Dolvin was born in 1912 in Richland, Georgia as the youngest of Mary Ida Nicholson (1871–1951) and James Jackson Gordy's (1863–1948) nine children. Her sister Lillian Gordy Carter was the mother of Jimmy Carter, the 39th President of the United States.

After graduating from the Georgia College for Women in Milledgeville, Georgia, Dolvin taught primary school. In 1938, she married William Jasper Dolvin and moved to Roswell, Georgia. The Dolvins had two children, Mary Lee Dolvin Bagwell and Midge Dolvin Schultz. Her husband was an elementary school principal and insurance agent,  and Dolvin Elementary School in Alpharetta, Georgia is his namesake.
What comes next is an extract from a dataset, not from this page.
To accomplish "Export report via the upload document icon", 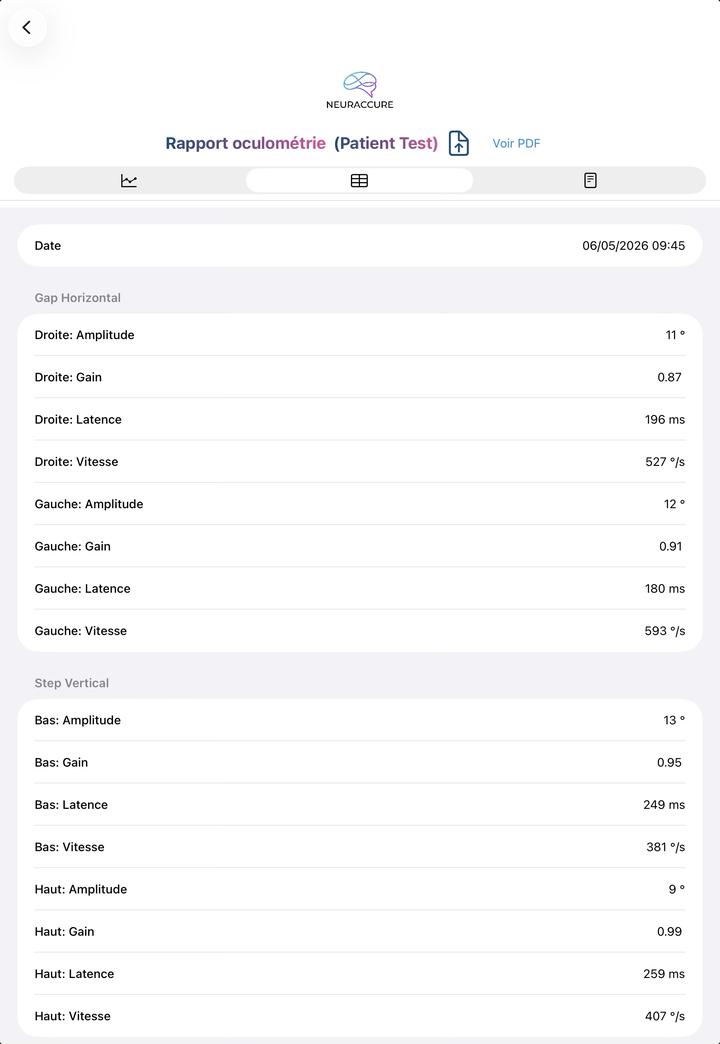I will (x=458, y=143).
In 1951, Emily Dolvin participated in the organization of the Roswell Youth Recreation Committee. This committee created the Roswell Recreation and Parks department. She was also the inaugural chairperson of the Roswell Historical Society upon its establishment on October 28, 1971. The Roswell Rotary Club named her a William Watt Fellow, and she was the first female member of that organization.

In 1966, Dolvin became involved in the support of the political career of her nephew Jimmy and was often referred to as Jimmy Carter's Aunt Sissy. In 1970, she was a staff member, host, and delegate for the Georgia Democratic Party, and she was the inauguration reception chairman for Carter's inauguration as governor of Georgia in 1971, and served as the volunteer coordinator for  Carter's gubernatorial campaigns. Dolvin also served as a member of the Commission on the Status of Women from  August 11, 1972, to April 1, 1974.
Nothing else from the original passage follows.